Coming back from a horrific Texas Motor Speedway fence ride several years ago, Briscoe found himself out of a Ganassi ride and into a Penske one. The Australian ace has always been an excellent tester and racer, but the results just haven't been there.

After four road/street-course races this year Briscoe has earned a pole position he had to give up (thanks to an all-Chevrolet engine change) and a seventh-place result at Long Beach, a second place start at St Petersburg, finishing fifth, a difficult 14th place run at Barber Motorsports Park and a punt-out from ninth in Sao Paulo.

Now Briscoe has a week-full of glory to celebrate his pole run at Indy, with a four-lap average of 226.484 mph in his No. 2 IZOD Dallara/Chevrolet/Firestone Indy car. He earned that pole, Penske's 17th among 11 drivers, during the Fast Nine shootout with a single try. He won that pole by less than ten inches over 10 miles of running. Now that's close - the closest in Indy 500 history!

The guy who nearly took that $100,000 check away from Briscoe is James Hinchcliffe, driving the No. 27 GoDaddy Chevy for Andretti Autosport. Hinch's trip to this very fine place is a saga in itself; the personable - no make it truly funny - Canadian started last season a race late with Newman/Haas Racing due to sponsorship details and then rallied through the year, winning Rookie of the Year honors over JR Hildebrand.

Hinchcliffe was left "homeless" when NHR decided not to run the series this year; when Dan Wheldon died at Las Vegas in October, he had just signed for Andretti Autosport and the GoDaddy ride vacated by Danica Patrick. Not only was Hinch the best choice from a personality standpoint, but he has repaid the team was stellar results in the first four contests of the year, finishing no worse than sixth (twice at Barber and Sao Paulo), earning his first podium in Long Beach and missing podium by a single spot in the season opener at St Petersburg.

That he missed pole by seven-thousandths of a mile an hour over 10 miles (226.491) created a bit of heartache for Hinchcliffe, but starting on the front row at Indy? Priceless, he said. On the off-track side of the coin, Hinch is now in a battle to become the "face" of Go Daddy, competing with former Andretti Autosport driver Danica Patrick. To cast a vote for this real racer, fans can go to or to, always a fun place to visit.

The third member of the front-row posse is Ryan Hunter-Reay, who has been an Indy car driver since 2003. He has 117 starts, five wins, a single pole position and was the 2008 Indianapolis 500 Rookie of the Year with a sixth-place result from 20th grid spot. In his third season with Andretti Autosport, Driving the No. 28 DHL/SunDrop Chevy, RHR has two podium results (St Pete and Sao Paulo) in the first four 2012 races.

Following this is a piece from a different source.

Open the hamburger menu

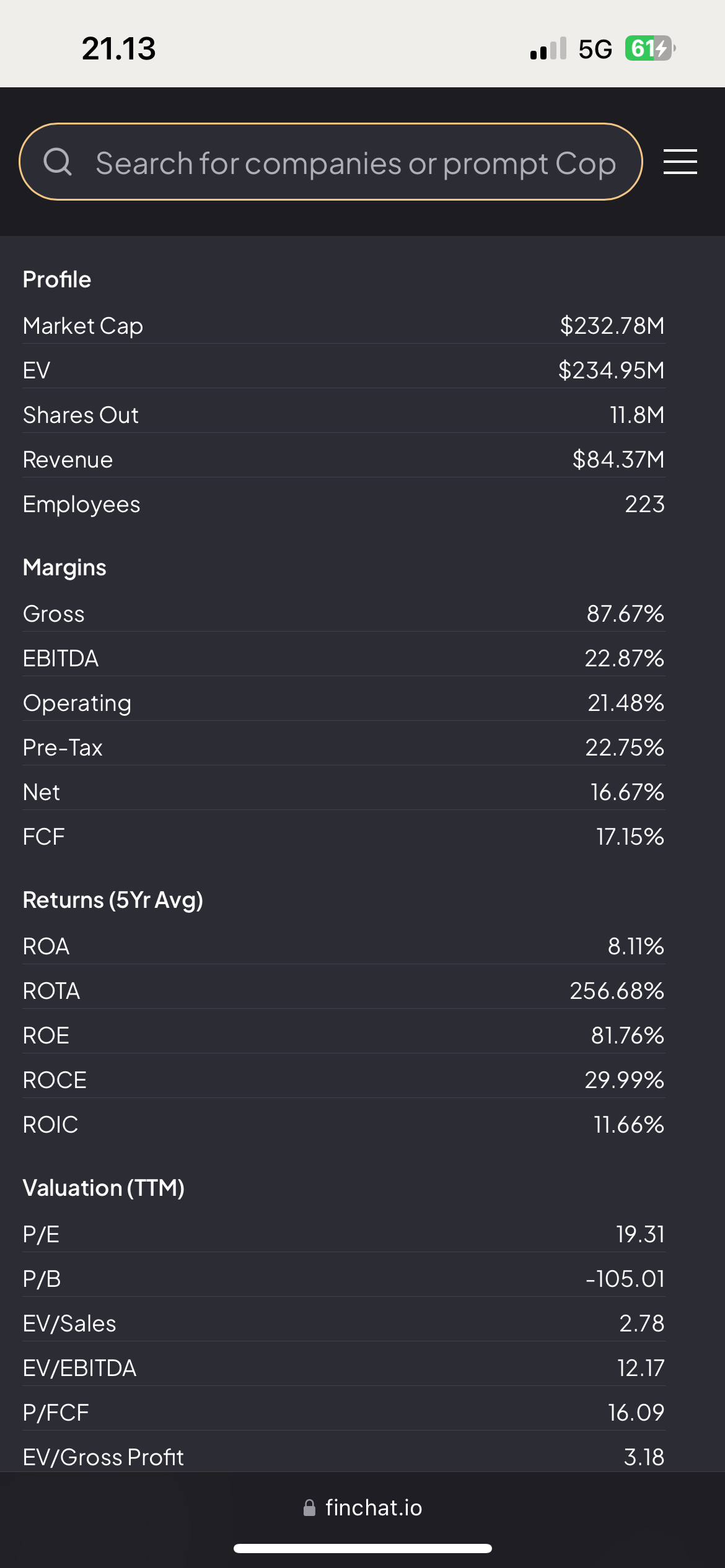(x=680, y=162)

Everyone remembers what happened with Hunter-Reay at Indy last year. The entire Andretti Autosport team had a tough time figuring out the Brickyard race track - even with a tried and true package - and no matter what they did, the track just haunted them all. RHR didn't even qualify for the race and, in an AJ Foyt Racing car started at the rear of the field. He made up 10 spots in the exercise, but for the entire team (best finisher was Marco Andretti, who came from 27th to ninth) last year's Indy 500 was one they'd rather forget.

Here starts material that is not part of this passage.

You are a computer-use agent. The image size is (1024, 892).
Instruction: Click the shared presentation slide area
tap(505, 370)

Fast forward to 2012 and there are two Andretti cars on the front row, Marco Andretti in fourth place and all five (!) cars qualified the first day. The new chassis and engine combination surely seems to work right for this group, doesn't it?

This front row is certainly an interesting one, filled with characters needing a chance - any chance - to make a mark in The Greatest Spectacle In Racing in just a few days. Taking advantage of a good starting spot is an opportunity that only comes to those who are prepared for success; in 2012, that nod goes to Team Penske, who have won five poles and the first four races in a 16-contest season. All along they've been hounded by Andretti Autosport - can that tide change on race day?